The State of the Health Reform Debate

I am back from a great vacation in Orlando with the family, during which I dropped further out of the health policy ‘debate’ than I have been since the Spring of 2009. I followed favorite blogs, commentators and news sources via twitter, mostly taking in the big picture while waiting in line at Theme Parks. My conclusion is that we are having the same discussions over and over again. This may be obvious to others, but only came into full relief for me when I pulled back a bit from the fray and decided that I was not going to answer anything I read with a post, no matter what.  After a full year of health reform discussion, then a full year of repeal and replace talk, the release of a variety of long term fiscal plans from different groups with health policy aspects, the release of the Ryan budget, and then the President’s response, we are here on health reform:

  • We say that we need to do something about health care cost inflation
  • We are opposed to any policy that might actually have a chance of working

There is very little actual health policy debate going on, just people talking past one another. We are in need of a political compromise on how to expand insurance coverage so that we can then try and address health care costs. We will never take on the hard work of addressing health care costs so long as any reform plan is that of one party or the other.
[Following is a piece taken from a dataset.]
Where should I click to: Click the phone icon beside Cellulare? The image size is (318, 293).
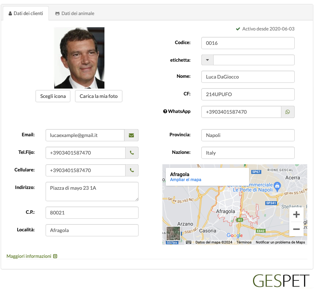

That is because the last step of any successful cost reduction policy will be that someone will get less care than they would have, and/or a provider will get paid less than they would have, as compared to the status quo. This will be dreadfully hard. It is much easier to say the other side’s ‘hard things’ are impossible while my ‘hard things’ will work no problem than it is to develop a compromise plan. If there is no breaking of the health reform log jam over the next several weeks as part of some sort of wide ranging fiscal compromise, the 2012 election is just going to be fought out along the lines of ‘I am not as bad as the other guy.’ Depressing.